Oleh: Frans R. Zai
Anda pasti pernah menonton film TITANIC. Aku tak ingat lagi sudah berapa kali aku menonton film ini. Yang jelas aku tak pernah bosan menonton film romantis ini. Sejenak aku bertanya, mengapa film ini begitu menarik (sekurang-kurangnya menurutku)?
Adegan demi adegan seolah-olah kembali berlangsung dalam benakku, dan seluruh adegan membentuk sebuah tema PERCINTAAN yang di dalamnya terdapat tawa dan tangis, kemesraan dan benci, kesetiaan dan pengingkaran.
Menarik mengikuti perjalanan sang gadis cantik bernama Rose (diperankan oleh Kate Winslet). Ia dilahirkan dalam lingkungan kaum bangsawan. Kebangsawanan mewarnai seluruh kehidupannya, sekaligus juga mengungkung dan membatasi gerak-gerik serta kebebasannya.
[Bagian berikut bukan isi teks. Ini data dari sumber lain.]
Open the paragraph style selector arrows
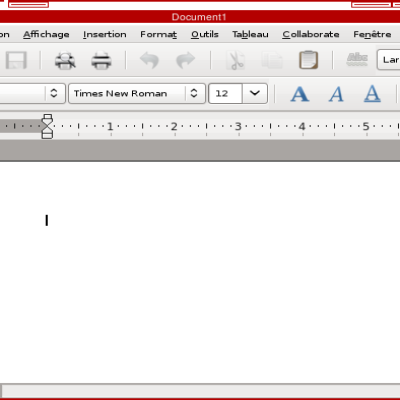The width and height of the screenshot is (400, 400). [54, 93]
Pertemuannya dengan Jack, seorang pemuda dari kalangan kebanyakan (diperankan oleh Leonardo de Caprio), seolah mengubah kehidupannya. Cinta dan kebebasan yang sesungguhnya, sungguh ia rasakan. Bersama dengan Jack, Rose bisa menari, berlari dan tertawa tanpa harus dibatasi oleh aturan tata krama ala bangsawan. Sayangnya, kebersamaan mereka mesti berakhir seiring dengan tenggelamnya si raksasa “Titanic” yang merenggut banyak jiwa manusia, termasuk Jack. Rose meneruskan kehidupannya dalam kesendirian.
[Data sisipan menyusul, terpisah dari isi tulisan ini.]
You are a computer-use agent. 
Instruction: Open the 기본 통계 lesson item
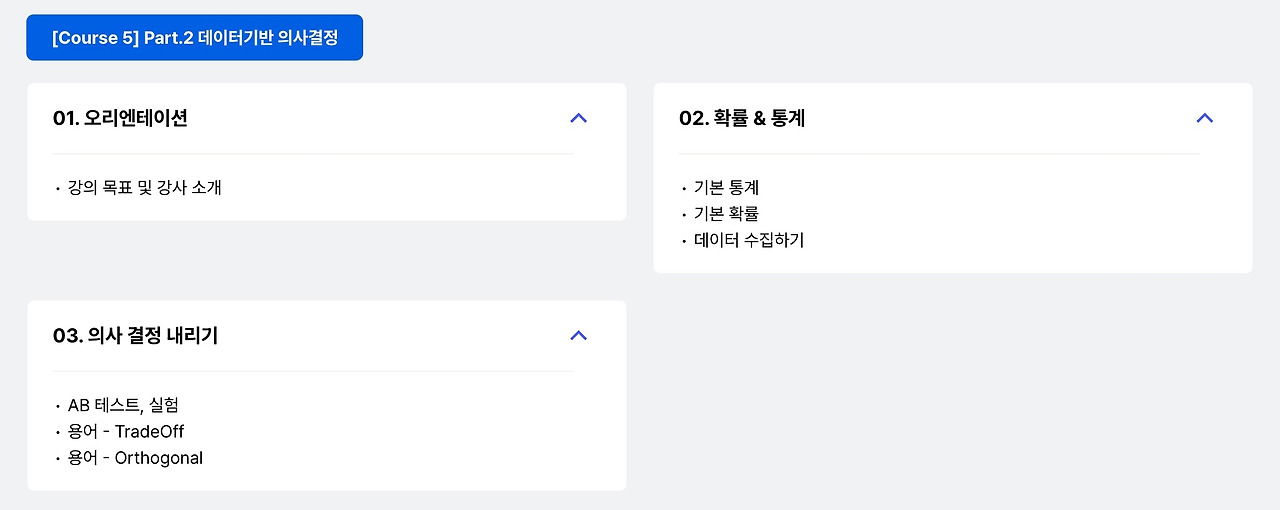click(x=727, y=187)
Adegan dalam film Titanic seolah berakhir dengan kegagalan cinta. Akan tetapi bagiku sendiri, film ini tidaklah mengungkapkan kegagalan. Meskipun Rose dan Jack tidak bisa hidup bersama karena kematian Jack dalam peristiwa tenggelamnya kapal raksasa itu, namun justeru ia telah memperoleh kehidupannya yang sesungguhnya: kebebasan sebagai seorang wanita, mencintai dan dicintai. Cinta yang ia kecap itu membuat dia bersemangat menjalani kehidupannya. Seluruh pribadi Jack seakan hidup dalam perjalanannya, kendatipun ia telah mati.
Kebebasan, cinta dan kebahagiaan adalah tiga tema kehidupan yang senantiasa mewarnai perjalanan hidup manusia hingga kini. Ketiganya terus didambakan dan dicari oleh manusia. Sayangnya, banyak orang di zaman ini tidak menyadari bahwa dirinya terbelenggu oleh kebahagiaan, cinta dan kebebasan yang semu. Orang berlomba mencari dan mengumpulkan harta, kedudukan dan uang dengan bekerja siang-malam, tetapi yang didapatkan ialah hati hampa.
Dalam usaha mencari jati diri, cinta sejati dan kebahagiaan, kaum muda (juga orang tua) memasuki dunia yang penuh hiburan dengan mengikuti perkembangan mode. Dengan alasan ekspresi diri dan mengikuti perkembangan zaman, orang mulai mencat (mewarnai) rambut dengan aneka warna/i, mengenakan pakaian ketat dan minim, nilai tubuh direduksikan pada level penghibur mata (menarik untuk dipandang).
Kala pola pandang dan berpikir seperti ini memengaruhi seluruh hidup, daya refleksi pun menjadi menipis. Barangkali hal inilah yang sedang terjadi di negeri kita yang diwarnai dengan berita-berita perselingkuhan para wakil rakyat, para artis yang begitu gampangnya gonta-ganti ‘pasangan’ (baca: cerai). Sayangnya, apa yang dicari tidak juga ditemukan; yang muncul justeru sebaliknya. Cibiran dan makian menjadi hidangan yang senantiasa tak bisa mereka hindari dari lingkungan sekitar mereka.
Perselingkuhan dan kehamilan di luar nikah muncul sebagai hasil dari pereduksian nilai tubuh, rasa jemu dan capek dihasilkan oleh pengagungan yang berlebihan terhadap pekerjaan dan kedudukan. Akibatnya, hidup terasa hampa: di luar tampak indah mempesona, tetapi di dalam kosong-melompong. Harta melimpah, uang segudang namun jiwa keropos.
Tampaknya, film Titanic mengingatkan manusia pada nilai-nilai luhur yang membawa manusia kepada pemaknaan hidup. Kesetiaan, mencintai dalam kesederhanaan, kejujuran terhadap diri sendiri dan orang lain merupakan serentetan nilai yang perlu diperjuangkan pada masa kini. Dengan itu, kehidupan terasa tidak lagi semu, melainkan sungguh nyata dan bermakna; walau tampak sederhana dan dina, namun tetap bersahaja.